Camilla Hall undergoing $19M renovation
The nuns of the Immaculate Heart of Mary have taught generations of children in the Philadelphia area. And when they were too frail or sick to work they retired to Camilla Hall, an austere nursing home on the campus of Immaculata College in Malvern.
The nuns of the Immaculate Heart of Mary have taught generations of children in the Philadelphia area. And when they were too frail or sick to work they retired to Camilla Hall, an austere nursing home on the campus of Immaculata College in Malvern.
Lately, the sisters have been retiring in droves. Almost a quarter of the order's 822 nuns live at Camilla Hall and that number is expected to grow over the next decade.
"Our median age is 72," said Sister Anne Veronica, administrator of the nursing home.
To accommodate the influx, Camilla Hall is undergoing a $19 million renovation and expansion that will update the aging building for the 21st century with more social and activity rooms, specialized bathing and massage areas, enhanced nursing stations, and medical offices, cafe lounges, and outdoor porches.
"We're trying to make the home as person-centered as possible," said Sister Anne.
The nuns, who receive no money from the Archdiocese of Philadelphia, are paying for the renovation through a $10 million construction loan, a $6 million capital campaign that they are halfway through, and money from the congregation's retirement funds.
Bonnie Ashby, the home's medical director and a member of the capital campaign committee, said everyone is pitching in to raise funds, from hosting cocktail parties to staging a dog show this Saturday weekend at Immaculata.
"They are phenomenal," Ashby, the dog show organizer, said of the sisters. "They are very, very capable people and really know what they're doing. They don't get support from anyone."
The facility provides excellent care, she said, but needed to be modernized.
"It's a very nice place for them, it's going to be nicer," she said.
Since the mid-1800s, Immaculate Heart of Mary sisters have staffed parochial schools throughout Pennsylvania. Ninety percent of them still work in the region, but the order has convents in seven states as well as Peru and Chili.
The last big surge in membership was in the mid-1960s, when an average of 100 young women a year joined the order, compared with two or three today.

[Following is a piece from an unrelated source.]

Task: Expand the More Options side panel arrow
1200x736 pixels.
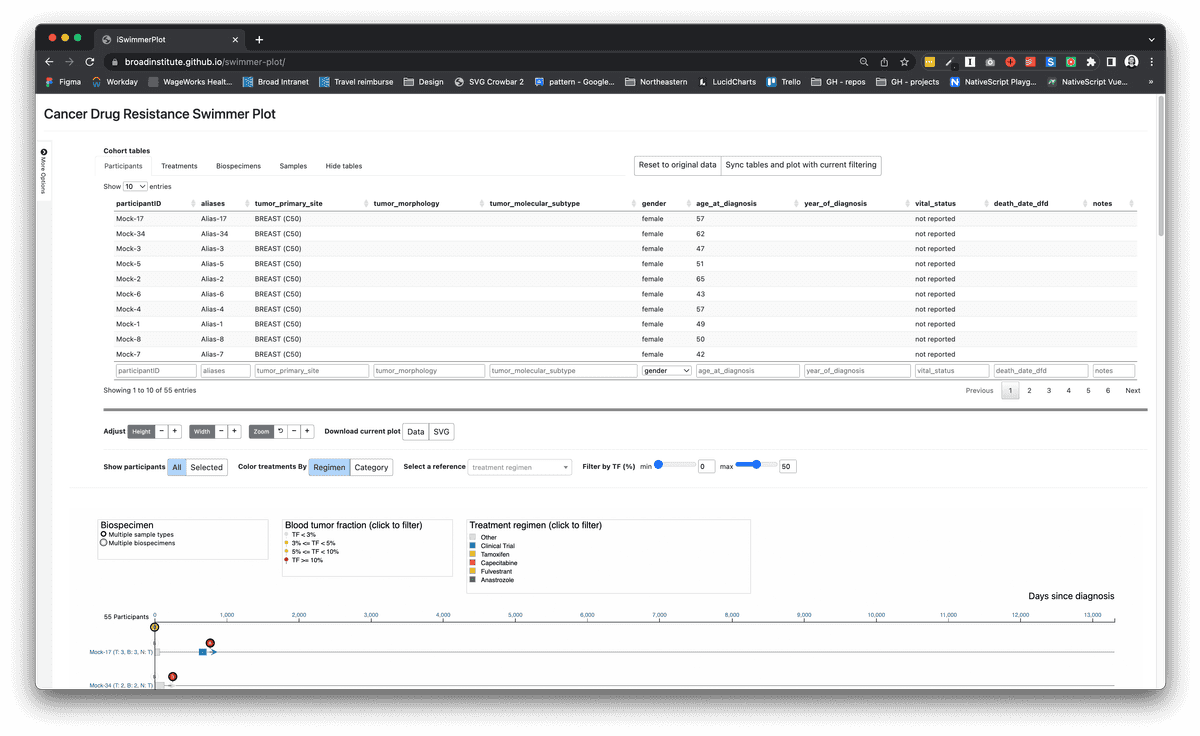Action: pyautogui.click(x=44, y=152)
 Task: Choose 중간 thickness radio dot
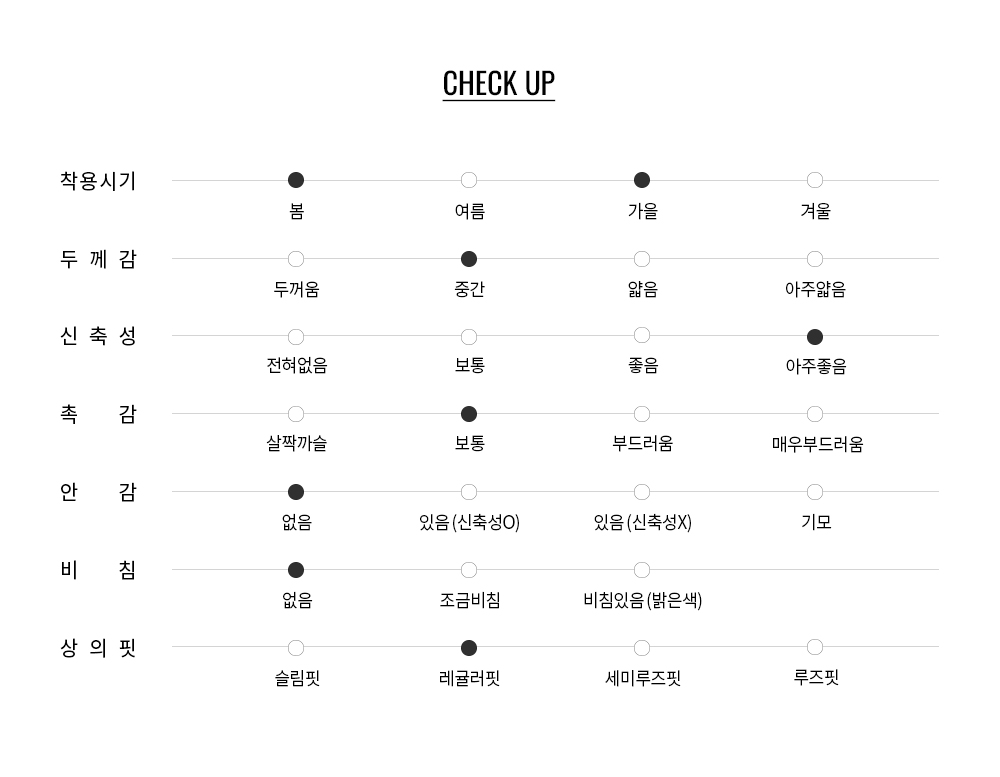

Now those women are reaching retirement age "and that is what is causing our spurt," said Sister Ann, who entered the convent in 1966 with 90 others. In just two years, at the height of the women's movement, the sexual revolution, and the Second Vatican Council's opening of the church to lay leadership, new membership dropped to 40.
Today, Camilla Hall, a stone and stucco building built in 1960 that looks like the large imposing Catholic high schools from the same era, houses 195 nuns, most of them permanent residents.
The home expects to get up to 225 in the next two to three years, with the number of retirees peaking around 2020.
For the nuns who live and work at Camilla, most of whom still wear blue habits and a cheerful demeanor, the upgrade is long overdue.
"It's a dream come true," said Sister Mary Rosina, director of health services who has toiled at the nursing home for 45 years.
Sisters need more amenities such as community and exercise rooms, she said. Right now, there are a few small lounges and wooden benches in the hall if they want to sit together and chat. Exercise equipment consists of a treadmill, elliptical and stationary bicycle wedged into the end of hallways.
When it was opened, the nursing home had 300 bedrooms and few homey touches, in keeping with the austerity of religious life at the time. Over the years, some of the bedrooms were converted into medical offices, a pharmacy and storage areas. Most bedrooms and bathrooms still aren't handicap-accessible.
In addition to about 15 more bedrooms and new medical offices, the renovation will include more social rooms with TVs, games and Wii systems, two outdoor porches, a bigger dining room, and smaller dining areas on upper floors for those who can't come downstairs.
"Religious life has changed and health care has changed," Sister Anne said.
Sister Mary Shaun, who has lived at Camilla for 29 years and teaches art, welcomes the changes, especially the bigger art room.
"We needed to update," said Sister Mary, who is 88 and gets around on a motorized scooter. Some may resist the change, "but if you step out of your comfort zone you may step into another comfort zone."
Sister John Joseph, 73, a nurse at Camilla for 48 years, said "We envisioned this for years."
The new whirlpools will be a great help to nuns with arthritic joints, she said. The four they have now, one of which is broken, aren't nearly enough.
"They love it," she said as she cut the hair of Sister Marie Philippine. But just as important as the medical improvements, will be the enhanced sense of community from the homier accommodations. "People need that family spirit."